The FTSE 100 reached support in the area as early as 7,250 after struggling to break higher. Is it time to buy before a year-end rally?
The FTSE 100 Index traded in a narrow range for most of the year. It struggled to exceed 7,500 points and consolidated below from May to November. However, it did manage to break higher and hit 7,400 before the current decline. The big question now is whether the support holds up and is it the right place to buy for a possible Santa rally?
From a technical point of view, this is as good a place to buy as any other. According to the principle of interchangeability, support levels turn into resistance and vice versa. This is precisely what happened here – resistance turned into support, giving the opportunity to go long. Traders willing to take a chance need a stop loss order at 7,000, while aiming for a new high above 7,400.
The Bank of England goes hawkish again
One of the main obstacles to a higher level of the stock market is the hawkishness of the Bank of England. In October, Governor Andrew Bailey suggested the central bank might be on the verge of a rate hike in response to rising inflation.

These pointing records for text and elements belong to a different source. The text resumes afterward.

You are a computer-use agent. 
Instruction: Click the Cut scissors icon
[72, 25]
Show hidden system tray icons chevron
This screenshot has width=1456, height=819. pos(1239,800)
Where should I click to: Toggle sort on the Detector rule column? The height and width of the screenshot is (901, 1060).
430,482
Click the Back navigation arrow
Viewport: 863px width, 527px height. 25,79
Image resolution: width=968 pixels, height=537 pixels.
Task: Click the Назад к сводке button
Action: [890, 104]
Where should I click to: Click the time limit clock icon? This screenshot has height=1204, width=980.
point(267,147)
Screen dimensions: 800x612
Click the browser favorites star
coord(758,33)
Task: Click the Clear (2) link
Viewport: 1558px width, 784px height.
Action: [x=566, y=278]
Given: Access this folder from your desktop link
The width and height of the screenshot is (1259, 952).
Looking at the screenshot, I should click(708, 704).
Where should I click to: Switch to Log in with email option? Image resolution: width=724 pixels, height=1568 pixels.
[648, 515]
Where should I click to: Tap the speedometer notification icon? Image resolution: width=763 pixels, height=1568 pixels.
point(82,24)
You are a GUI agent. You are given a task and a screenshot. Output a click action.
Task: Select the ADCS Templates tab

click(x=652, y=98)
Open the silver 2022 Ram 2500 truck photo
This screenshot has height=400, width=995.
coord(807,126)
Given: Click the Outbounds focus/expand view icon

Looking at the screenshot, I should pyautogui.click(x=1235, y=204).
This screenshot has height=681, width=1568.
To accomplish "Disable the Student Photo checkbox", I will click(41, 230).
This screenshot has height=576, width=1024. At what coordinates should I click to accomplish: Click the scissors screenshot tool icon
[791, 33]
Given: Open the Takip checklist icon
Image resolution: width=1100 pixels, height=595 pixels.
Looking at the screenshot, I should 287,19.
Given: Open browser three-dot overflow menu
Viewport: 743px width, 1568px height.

However, despite market participants’ expectations for a rate hike, the Monetary Policy Committee failed to deliver one at its last meeting. This is one of the reasons the FTSE 100 broke through the resistance zone of 7,250 and rallied to 7,400.
Meanwhile, Bailey again voiced hawkish comments. Last week, he said the central bank could not remain indifferent to higher prices, those paving the way for monetary tightening. Indeed, it seems the Bank of England is closely following in the Fed’s footsteps by becoming hawkish.
If so, the FTSE 100 will struggle to reach new highs. Nonetheless, the technical chart looks bullish above 7,000. Therefore, the recent decline may provide an opportunity for the end of the year for traders willing to take the risk and buy from the old resistance turned into support.